In the short term, you might be able to save some memory by treating the categorical fixed-effect predictors (age
, atc
) as random effects but forcing their variances to be large. I don't know if this will be enough to save you or not; it will compress the fixed-effect model matrix a lot, but the model frame will still be stored/replicated with the model object ...
dd1 <- read.table(header=TRUE,
text="lho sex tc age atc patient
18 M 16.61 45-54 H 628143
7 F 10.52 12-15 G 2013855
30 M 92.73 35-44 N 2657693
19 M 24.92 70-74 G 2420965
12 F 17.44 65-69 A 2833610
31 F 7.03 75_and_over A 1090322
3 F 28.59 70-74 A 2718649
29 F 4.09 75_and_over C 384578
16 F 67.22 65-69 R 1579355
23 F 7.7 70-74 C 896374")
n <- 1e5
set.seed(101)
dd2 <- with(dd1,
data.frame(tc=rnorm(n,mean=mean(tc),sd=sd(tc)),
lho=round(runif(n,min=min(lho),max=max(lho))),
sex=sample(levels(sex),size=n,replace=TRUE),
age=sample(levels(age),size=n,replace=TRUE),
atc=sample(levels(atc),size=n,replace=TRUE),
patient=sample(1:1000,size=n,replace=TRUE)))
library("lme4")
m1 <- lmer(tc~sex+(1|lho)+(1|age)+(1|atc)+(1|patient),
data=dd2,REML=TRUE)
随机效果自动按照从大到大的顺序进行排序
到最小数量的级别.遵循所描述的机制
在?modular
帮助页面上:
Random effects are automatically sorted in order from largest
to smallest number of levels. Following the machinery described
in the ?modular
help page:
lmod <- lFormula(tc~sex+(1|lho)+(1|age)+(1|atc)+(1|patient),
data=dd2,REML=TRUE)
names(lmod$reTrms$cnms) ## ordering
devfun <- do.call(mkLmerDevfun, lmod)
wrapfun <- function(tt,bigsd=1000) {
devfun(c(tt,rep(bigsd,3)))
}
wrapfun(1)
opt <- optim(fn=wrapfun,par=1,method="Brent",lower=0,upper=1000)
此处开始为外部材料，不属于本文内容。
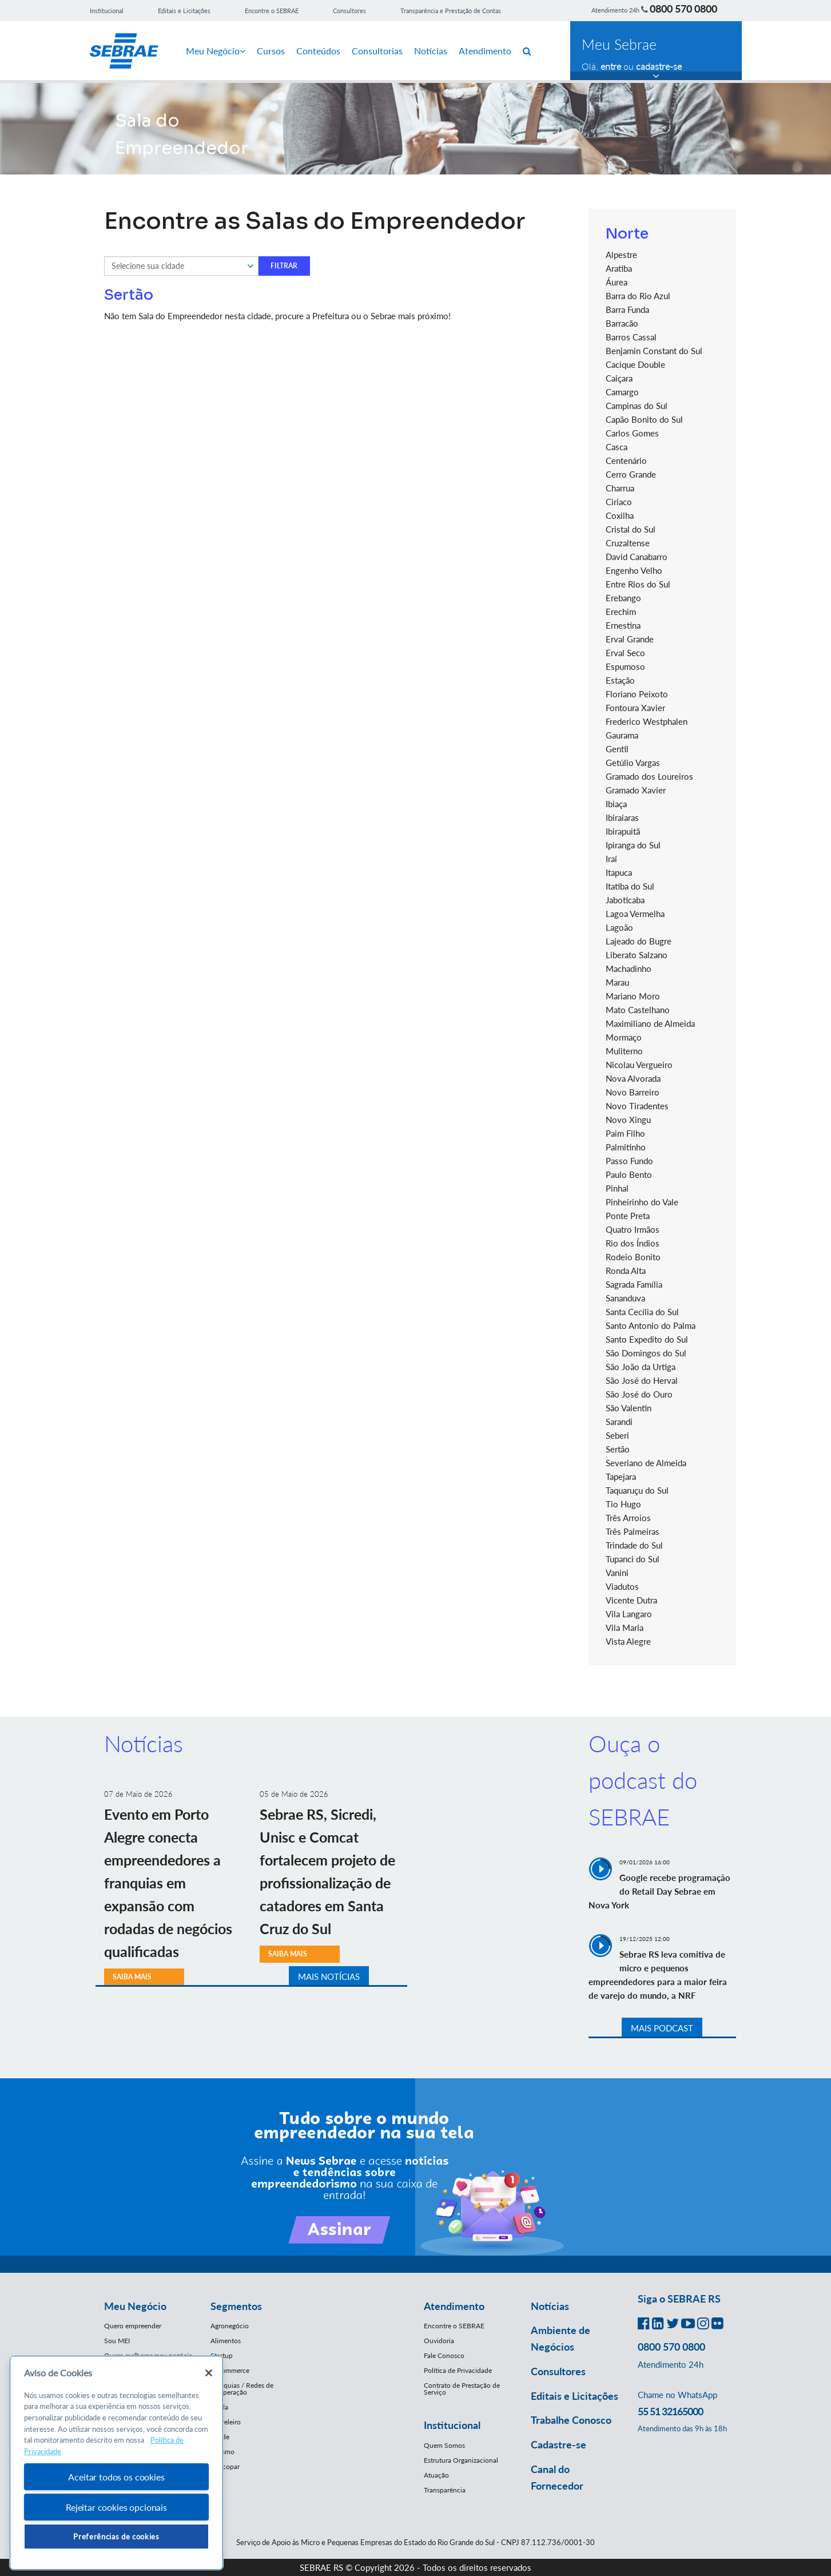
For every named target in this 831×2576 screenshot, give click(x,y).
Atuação (436, 2475)
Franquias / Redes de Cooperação (241, 2388)
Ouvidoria (439, 2340)
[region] (116, 2463)
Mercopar (225, 2466)
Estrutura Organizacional (461, 2460)
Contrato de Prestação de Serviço (462, 2388)
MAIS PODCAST (662, 2028)
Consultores (349, 10)
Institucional (107, 10)
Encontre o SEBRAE (272, 10)
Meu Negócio (215, 50)
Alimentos (225, 2340)
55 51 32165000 (670, 2411)
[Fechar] (208, 2373)
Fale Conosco (444, 2355)
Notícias (430, 50)
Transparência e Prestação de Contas (450, 10)
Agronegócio (229, 2325)
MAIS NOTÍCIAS (329, 1976)
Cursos (271, 50)
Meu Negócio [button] (135, 2306)
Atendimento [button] (454, 2306)
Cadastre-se (558, 2444)
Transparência (445, 2490)
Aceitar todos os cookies (116, 2476)
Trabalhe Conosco (571, 2420)
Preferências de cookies (116, 2536)
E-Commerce (229, 2370)
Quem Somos (444, 2445)
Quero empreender (132, 2325)
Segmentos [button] (236, 2306)
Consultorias (377, 50)
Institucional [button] (452, 2425)
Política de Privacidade (458, 2370)
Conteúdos (318, 50)
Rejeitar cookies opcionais (116, 2507)
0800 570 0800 (683, 8)
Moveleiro (225, 2422)
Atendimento (485, 50)
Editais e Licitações (184, 10)
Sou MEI (117, 2340)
opt$fval <- opt$value ## rename/copy
res <- mkMerMod(environment(devfun), opt, lmod$reTrms, fr=lmod$fr)
res
您可以忽略分类术语的报告差异,并使用
ranef()
恢复其(未收缩的)估计值.
You can ignore the reported variances for the categorical terms, and use
ranef()
to recover their (unshrunk) estimates.
从长远来看,解决此问题的正确方法可能是将其与分布式内存模型并行化.换句话说,您希望将数据分块打包到不同的服务器中.使用?modular
中所述的机制来设置似然函数(实际上是REML标准函数),该函数给出参数的函数以表示数据子集的REML标准;然后运行一个中央优化器,该优化器采用一组参数并通过将参数提交给每个服务器,从每个服务器检索值并添加它们来评估REML标准.我看到的仅有的两个问题是(1)我实际上不知道如何在R中实现分布式内存计算(基于 Rmpi / doMPI 打包可能是正确的方法); (2)以默认方式实现lmer
时,固定效果参数会被剖析,而不是明确地成为参数向量的一部分.
In the long term, the proper way to do this problem is probably to parallelize it with a distributed-memory model. In other words, you would want to parcel the data out in chunks to different servers; use the machinery described in ?modular
to set up a likelihood function (actually a REML-criterion function) that gives the REML criterion for a subset of the data as a function of the parameters; then run a central optimizer that takes a set of parameters and evaluates the REML criterion by submitting the parameters to each server, retrieving the values from each server, and adding them. The only two problems I see with implementing this are (1) I don't actually know how to implement distributed-memory computation in R (based on this intro document it seems that the Rmpi/doMPI packages might be the right way to go); (2) in the default way that lmer
is implemented, the fixed-effects parameters are profiled out rather than being explicitly part of the parameter vector.
这篇关于将线性混合模型拟合到非常大的数据集的文章就介绍到这了,希望我们推荐的答案对大家有所帮助,也希望大家多多支持IT屋!